Today the world woke up to a big change on Twitter: to “favorite” a tweet, there was a heart where a star used to be.
The change comes shortly after Facebook announced the addition of alternate reactions to the normalized “Like” (incidentally what the new Twitter heart signifies, leaving “favorite” in our Internet past).
What does it all mean?
Probably nothing. Maybe. Here are a couple of theories to take or leave:
The Internet is full of meanies.
If you spend any time online, you see how bold or brazen fellow human beings can be while securely seated behind a keyboard. Spewing hate or words of derision is far easier when the face-to-face is out of the equation.
In many ways, the rise of live video streaming feels like an answer to this lack of humanity. When we can see a face to put with the handle, we make a better connection and hopefully better efforts to treat each other like humans. Perhaps this move by Twitter lines up with trends to see a softer side of social media.

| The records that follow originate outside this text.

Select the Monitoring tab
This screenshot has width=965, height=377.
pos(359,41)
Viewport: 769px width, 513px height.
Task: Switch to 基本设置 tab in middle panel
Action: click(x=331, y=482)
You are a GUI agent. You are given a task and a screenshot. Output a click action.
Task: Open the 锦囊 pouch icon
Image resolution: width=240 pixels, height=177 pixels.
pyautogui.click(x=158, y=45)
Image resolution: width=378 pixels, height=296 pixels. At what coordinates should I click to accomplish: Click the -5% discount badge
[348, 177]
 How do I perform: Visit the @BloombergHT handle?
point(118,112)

Twitter sees you, Instagram.
Social media’s leading minds realize that Instagram has taken off as a preferred platform among millennials and other influential demographics. Go ahead and open your Instagram app now (or just work from short-term memory), and you’ll see the clear heart icon as the way to acknowledge a user’s post.

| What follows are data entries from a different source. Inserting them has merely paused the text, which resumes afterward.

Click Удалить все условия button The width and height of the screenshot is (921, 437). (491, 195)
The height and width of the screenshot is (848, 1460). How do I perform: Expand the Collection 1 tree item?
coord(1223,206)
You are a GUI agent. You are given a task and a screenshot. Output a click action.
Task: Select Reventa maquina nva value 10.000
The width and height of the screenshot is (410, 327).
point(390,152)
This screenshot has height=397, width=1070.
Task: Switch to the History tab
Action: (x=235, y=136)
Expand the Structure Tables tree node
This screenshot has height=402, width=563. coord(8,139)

Instead of giving a gold star, why not a familiar heart? Since you can dual-post your latest Instagram to Twitter, might as well line up the lingo.

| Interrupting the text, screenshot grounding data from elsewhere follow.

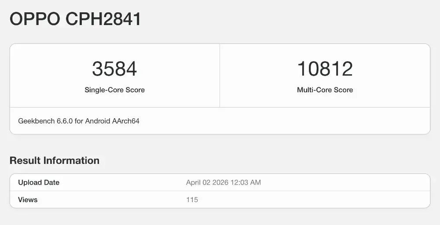440x225 pixels.
Task: Click the 6.6.0 version number
Action: pos(64,121)
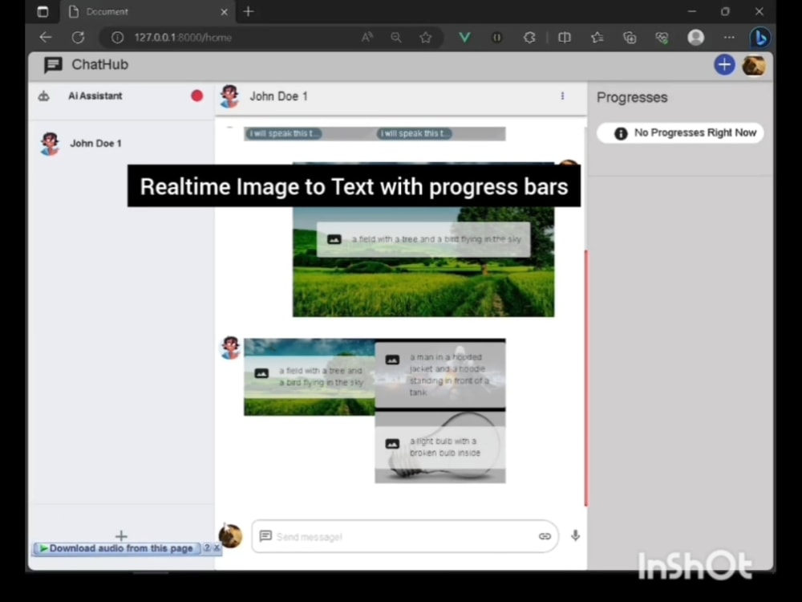Open the chat options three-dot menu
The height and width of the screenshot is (602, 802).
562,96
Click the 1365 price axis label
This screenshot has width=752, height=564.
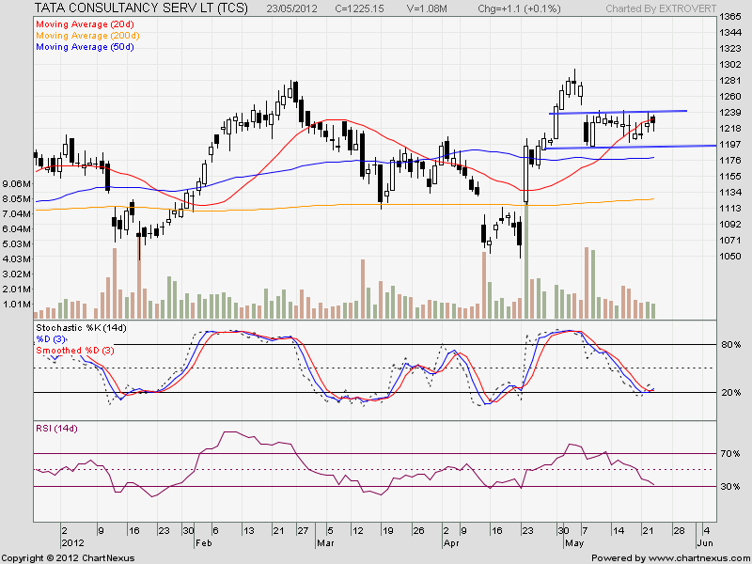coord(729,17)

Adding a <3 to a tweet/post/story might not be everyone’s cup of tea. Where is the option to simply offer a non-committal acknowledgement of a shared snippet?
Perhaps Twitter just took another step to allowing even more emotion to be expressed beyond the frantically-typed-or-tapped word. After all, now we can post animated GIFs in our favorite platforms. Perhaps offering a hair-pat type of interaction through a bursting, sparkly heart is just the ticket. (You caught that it actually bursts, right?)